| Task prompt |
All entries must be transcribed exactly, down to the last character.

++++ Source data ++++

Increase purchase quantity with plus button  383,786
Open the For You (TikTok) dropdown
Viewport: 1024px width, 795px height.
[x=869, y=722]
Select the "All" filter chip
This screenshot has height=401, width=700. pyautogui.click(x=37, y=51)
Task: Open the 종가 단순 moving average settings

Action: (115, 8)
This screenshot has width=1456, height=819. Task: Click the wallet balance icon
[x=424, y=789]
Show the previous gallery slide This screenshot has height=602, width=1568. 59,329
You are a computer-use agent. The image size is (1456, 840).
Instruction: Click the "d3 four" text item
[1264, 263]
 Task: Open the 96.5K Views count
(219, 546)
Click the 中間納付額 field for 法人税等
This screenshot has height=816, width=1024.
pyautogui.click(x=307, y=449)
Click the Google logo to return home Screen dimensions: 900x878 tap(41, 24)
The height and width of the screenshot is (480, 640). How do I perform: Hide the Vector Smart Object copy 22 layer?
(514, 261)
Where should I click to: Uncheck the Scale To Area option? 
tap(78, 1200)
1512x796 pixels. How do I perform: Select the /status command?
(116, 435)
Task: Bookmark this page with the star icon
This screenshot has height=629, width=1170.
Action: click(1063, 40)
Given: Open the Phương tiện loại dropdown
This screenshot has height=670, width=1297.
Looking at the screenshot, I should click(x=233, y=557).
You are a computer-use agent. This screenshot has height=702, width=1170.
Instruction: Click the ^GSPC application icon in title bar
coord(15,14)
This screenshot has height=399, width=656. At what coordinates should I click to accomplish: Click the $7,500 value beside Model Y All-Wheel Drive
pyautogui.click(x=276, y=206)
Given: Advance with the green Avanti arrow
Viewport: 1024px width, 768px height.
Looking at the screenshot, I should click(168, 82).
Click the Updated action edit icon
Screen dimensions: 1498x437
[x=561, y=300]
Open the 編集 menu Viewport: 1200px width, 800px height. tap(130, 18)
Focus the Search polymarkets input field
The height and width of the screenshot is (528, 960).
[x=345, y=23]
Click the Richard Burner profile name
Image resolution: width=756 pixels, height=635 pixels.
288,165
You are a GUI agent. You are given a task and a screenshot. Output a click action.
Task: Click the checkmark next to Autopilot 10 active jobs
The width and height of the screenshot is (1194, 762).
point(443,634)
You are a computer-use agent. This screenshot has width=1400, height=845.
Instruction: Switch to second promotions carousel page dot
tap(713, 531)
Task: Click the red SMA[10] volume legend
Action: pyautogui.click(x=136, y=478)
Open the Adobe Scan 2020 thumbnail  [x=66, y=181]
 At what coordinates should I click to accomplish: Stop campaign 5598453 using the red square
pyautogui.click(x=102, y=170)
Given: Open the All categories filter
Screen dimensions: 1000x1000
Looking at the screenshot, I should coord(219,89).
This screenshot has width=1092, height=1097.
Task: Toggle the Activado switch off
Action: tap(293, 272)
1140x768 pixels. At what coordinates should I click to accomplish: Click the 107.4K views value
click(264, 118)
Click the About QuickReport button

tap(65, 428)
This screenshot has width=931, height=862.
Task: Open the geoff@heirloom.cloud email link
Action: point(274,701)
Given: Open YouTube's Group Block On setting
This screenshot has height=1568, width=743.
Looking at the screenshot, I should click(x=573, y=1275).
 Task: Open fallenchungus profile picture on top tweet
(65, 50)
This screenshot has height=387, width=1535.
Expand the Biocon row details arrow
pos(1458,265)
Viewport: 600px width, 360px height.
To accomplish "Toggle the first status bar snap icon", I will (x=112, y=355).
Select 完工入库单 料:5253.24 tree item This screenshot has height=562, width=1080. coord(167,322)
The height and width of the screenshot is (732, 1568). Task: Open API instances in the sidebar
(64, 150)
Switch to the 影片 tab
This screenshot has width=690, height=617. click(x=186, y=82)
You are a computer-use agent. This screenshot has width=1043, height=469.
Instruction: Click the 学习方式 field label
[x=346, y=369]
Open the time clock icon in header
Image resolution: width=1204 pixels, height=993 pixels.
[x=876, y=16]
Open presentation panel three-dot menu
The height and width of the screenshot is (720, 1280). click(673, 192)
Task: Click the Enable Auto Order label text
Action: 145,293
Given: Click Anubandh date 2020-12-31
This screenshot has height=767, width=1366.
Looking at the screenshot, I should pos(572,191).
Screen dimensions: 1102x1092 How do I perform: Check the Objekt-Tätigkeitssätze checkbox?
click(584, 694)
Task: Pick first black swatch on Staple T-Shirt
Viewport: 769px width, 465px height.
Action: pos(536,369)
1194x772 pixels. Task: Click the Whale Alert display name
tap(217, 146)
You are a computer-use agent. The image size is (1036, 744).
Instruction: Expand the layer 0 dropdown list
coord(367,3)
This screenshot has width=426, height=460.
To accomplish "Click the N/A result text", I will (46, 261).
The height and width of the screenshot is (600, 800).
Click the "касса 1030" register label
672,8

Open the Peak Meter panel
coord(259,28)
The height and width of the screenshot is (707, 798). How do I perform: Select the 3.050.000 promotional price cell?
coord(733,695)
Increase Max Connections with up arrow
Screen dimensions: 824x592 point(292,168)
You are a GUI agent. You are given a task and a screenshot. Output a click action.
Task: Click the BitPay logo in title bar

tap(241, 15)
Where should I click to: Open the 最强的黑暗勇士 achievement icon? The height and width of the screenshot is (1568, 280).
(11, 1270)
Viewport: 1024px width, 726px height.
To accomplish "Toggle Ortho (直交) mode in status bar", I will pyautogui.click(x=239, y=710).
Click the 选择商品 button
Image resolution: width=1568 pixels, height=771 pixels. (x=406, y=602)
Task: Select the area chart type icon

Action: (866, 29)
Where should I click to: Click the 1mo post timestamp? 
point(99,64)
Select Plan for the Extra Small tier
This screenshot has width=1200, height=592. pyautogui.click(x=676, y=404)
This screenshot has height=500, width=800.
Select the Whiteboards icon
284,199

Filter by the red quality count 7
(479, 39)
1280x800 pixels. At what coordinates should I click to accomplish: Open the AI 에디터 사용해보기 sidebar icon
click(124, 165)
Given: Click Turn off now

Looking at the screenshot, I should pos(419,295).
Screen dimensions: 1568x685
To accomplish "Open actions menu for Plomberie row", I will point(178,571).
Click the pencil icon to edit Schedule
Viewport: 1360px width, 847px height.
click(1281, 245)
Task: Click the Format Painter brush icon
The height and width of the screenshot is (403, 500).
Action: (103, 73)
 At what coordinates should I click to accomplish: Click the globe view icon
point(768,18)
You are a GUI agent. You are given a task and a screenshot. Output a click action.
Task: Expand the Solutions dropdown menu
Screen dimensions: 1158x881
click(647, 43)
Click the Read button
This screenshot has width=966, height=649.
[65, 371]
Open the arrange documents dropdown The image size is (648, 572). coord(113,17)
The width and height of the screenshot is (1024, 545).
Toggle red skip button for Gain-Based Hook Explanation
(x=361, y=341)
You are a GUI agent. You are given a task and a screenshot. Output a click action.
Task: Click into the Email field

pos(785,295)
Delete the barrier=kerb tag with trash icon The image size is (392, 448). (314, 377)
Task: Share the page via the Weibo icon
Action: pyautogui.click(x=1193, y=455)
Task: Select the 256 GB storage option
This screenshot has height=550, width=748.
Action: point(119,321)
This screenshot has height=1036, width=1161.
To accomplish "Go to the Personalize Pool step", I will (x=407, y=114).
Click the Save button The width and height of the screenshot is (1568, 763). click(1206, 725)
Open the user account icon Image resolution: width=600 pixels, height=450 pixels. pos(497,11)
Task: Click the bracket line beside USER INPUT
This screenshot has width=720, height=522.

++++

| Solution to this task |
Increase purchase quantity with plus button  383,786
Open the For You (TikTok) dropdown
Viewport: 1024px width, 795px height.
[x=869, y=722]
Select the "All" filter chip
This screenshot has height=401, width=700. pyautogui.click(x=37, y=51)
Task: Open the 종가 단순 moving average settings

Action: (115, 8)
This screenshot has width=1456, height=819. Task: Click the wallet balance icon
[x=424, y=789]
Show the previous gallery slide This screenshot has height=602, width=1568. 59,329
You are a computer-use agent. The image size is (1456, 840).
Instruction: Click the "d3 four" text item
[1264, 263]
 Task: Open the 96.5K Views count
(219, 546)
Click the 中間納付額 field for 法人税等
This screenshot has height=816, width=1024.
pyautogui.click(x=307, y=449)
Click the Google logo to return home Screen dimensions: 900x878 tap(41, 24)
The height and width of the screenshot is (480, 640). How do I perform: Hide the Vector Smart Object copy 22 layer?
(514, 261)
Where should I click to: Uncheck the Scale To Area option? 
tap(78, 1200)
1512x796 pixels. How do I perform: Select the /status command?
(116, 435)
Task: Bookmark this page with the star icon
This screenshot has height=629, width=1170.
Action: click(1063, 40)
Given: Open the Phương tiện loại dropdown
This screenshot has height=670, width=1297.
Looking at the screenshot, I should click(x=233, y=557).
You are a computer-use agent. This screenshot has height=702, width=1170.
Instruction: Click the ^GSPC application icon in title bar
coord(15,14)
This screenshot has height=399, width=656. At what coordinates should I click to accomplish: Click the $7,500 value beside Model Y All-Wheel Drive
pyautogui.click(x=276, y=206)
Given: Advance with the green Avanti arrow
Viewport: 1024px width, 768px height.
Looking at the screenshot, I should click(168, 82).
Click the Updated action edit icon
Screen dimensions: 1498x437
[x=561, y=300]
Open the 編集 menu Viewport: 1200px width, 800px height. tap(130, 18)
Focus the Search polymarkets input field
The height and width of the screenshot is (528, 960).
[x=345, y=23]
Click the Richard Burner profile name
Image resolution: width=756 pixels, height=635 pixels.
288,165
You are a GUI agent. You are given a task and a screenshot. Output a click action.
Task: Click the checkmark next to Autopilot 10 active jobs
The width and height of the screenshot is (1194, 762).
point(443,634)
You are a computer-use agent. This screenshot has width=1400, height=845.
Instruction: Switch to second promotions carousel page dot
tap(713, 531)
Task: Click the red SMA[10] volume legend
Action: pyautogui.click(x=136, y=478)
Open the Adobe Scan 2020 thumbnail  [x=66, y=181]
 At what coordinates should I click to accomplish: Stop campaign 5598453 using the red square
pyautogui.click(x=102, y=170)
Given: Open the All categories filter
Screen dimensions: 1000x1000
Looking at the screenshot, I should coord(219,89).
This screenshot has width=1092, height=1097.
Task: Toggle the Activado switch off
Action: tap(293, 272)
1140x768 pixels. At what coordinates should I click to accomplish: Click the 107.4K views value
click(264, 118)
Click the About QuickReport button

tap(65, 428)
This screenshot has width=931, height=862.
Task: Open the geoff@heirloom.cloud email link
Action: point(274,701)
Given: Open YouTube's Group Block On setting
This screenshot has height=1568, width=743.
Looking at the screenshot, I should click(x=573, y=1275).
 Task: Open fallenchungus profile picture on top tweet
(65, 50)
This screenshot has height=387, width=1535.
Expand the Biocon row details arrow
pos(1458,265)
Viewport: 600px width, 360px height.
To accomplish "Toggle the first status bar snap icon", I will (x=112, y=355).
Select 完工入库单 料:5253.24 tree item This screenshot has height=562, width=1080. coord(167,322)
The height and width of the screenshot is (732, 1568). Task: Open API instances in the sidebar
(64, 150)
Switch to the 影片 tab
This screenshot has width=690, height=617. click(x=186, y=82)
You are a computer-use agent. This screenshot has width=1043, height=469.
Instruction: Click the 学习方式 field label
[x=346, y=369]
Open the time clock icon in header
Image resolution: width=1204 pixels, height=993 pixels.
[x=876, y=16]
Open presentation panel three-dot menu
The height and width of the screenshot is (720, 1280). click(673, 192)
Task: Click the Enable Auto Order label text
Action: 145,293
Given: Click Anubandh date 2020-12-31
This screenshot has height=767, width=1366.
Looking at the screenshot, I should pos(572,191).
Screen dimensions: 1102x1092 How do I perform: Check the Objekt-Tätigkeitssätze checkbox?
click(584, 694)
Task: Pick first black swatch on Staple T-Shirt
Viewport: 769px width, 465px height.
Action: pos(536,369)
1194x772 pixels. Task: Click the Whale Alert display name
tap(217, 146)
You are a computer-use agent. The image size is (1036, 744).
Instruction: Expand the layer 0 dropdown list
coord(367,3)
This screenshot has width=426, height=460.
To accomplish "Click the N/A result text", I will (46, 261).
The height and width of the screenshot is (600, 800).
Click the "касса 1030" register label
672,8

Open the Peak Meter panel
coord(259,28)
The height and width of the screenshot is (707, 798). How do I perform: Select the 3.050.000 promotional price cell?
coord(733,695)
Increase Max Connections with up arrow
Screen dimensions: 824x592 point(292,168)
You are a GUI agent. You are given a task and a screenshot. Output a click action.
Task: Click the BitPay logo in title bar

tap(241, 15)
Where should I click to: Open the 最强的黑暗勇士 achievement icon? The height and width of the screenshot is (1568, 280).
(11, 1270)
Viewport: 1024px width, 726px height.
To accomplish "Toggle Ortho (直交) mode in status bar", I will pyautogui.click(x=239, y=710).
Click the 选择商品 button
Image resolution: width=1568 pixels, height=771 pixels. (x=406, y=602)
Task: Select the area chart type icon

Action: (866, 29)
Where should I click to: Click the 1mo post timestamp? 
point(99,64)
Select Plan for the Extra Small tier
This screenshot has width=1200, height=592. pyautogui.click(x=676, y=404)
This screenshot has height=500, width=800.
Select the Whiteboards icon
284,199

Filter by the red quality count 7
(479, 39)
1280x800 pixels. At what coordinates should I click to accomplish: Open the AI 에디터 사용해보기 sidebar icon
click(124, 165)
Given: Click Turn off now

Looking at the screenshot, I should pos(419,295).
Screen dimensions: 1568x685
To accomplish "Open actions menu for Plomberie row", I will point(178,571).
Click the pencil icon to edit Schedule
Viewport: 1360px width, 847px height.
click(1281, 245)
Task: Click the Format Painter brush icon
The height and width of the screenshot is (403, 500).
Action: (103, 73)
 At what coordinates should I click to accomplish: Click the globe view icon
point(768,18)
You are a GUI agent. You are given a task and a screenshot. Output a click action.
Task: Expand the Solutions dropdown menu
Screen dimensions: 1158x881
click(647, 43)
Click the Read button
This screenshot has width=966, height=649.
[65, 371]
Open the arrange documents dropdown The image size is (648, 572). coord(113,17)
The width and height of the screenshot is (1024, 545).
Toggle red skip button for Gain-Based Hook Explanation
(x=361, y=341)
You are a GUI agent. You are given a task and a screenshot. Output a click action.
Task: Click into the Email field

pos(785,295)
Delete the barrier=kerb tag with trash icon The image size is (392, 448). (314, 377)
Task: Share the page via the Weibo icon
Action: pyautogui.click(x=1193, y=455)
Task: Select the 256 GB storage option
This screenshot has height=550, width=748.
Action: point(119,321)
This screenshot has height=1036, width=1161.
To accomplish "Go to the Personalize Pool step", I will (x=407, y=114).
Click the Save button The width and height of the screenshot is (1568, 763). click(1206, 725)
Open the user account icon Image resolution: width=600 pixels, height=450 pixels. pos(497,11)
Task: Click the bracket line beside USER INPUT
This screenshot has width=720, height=522.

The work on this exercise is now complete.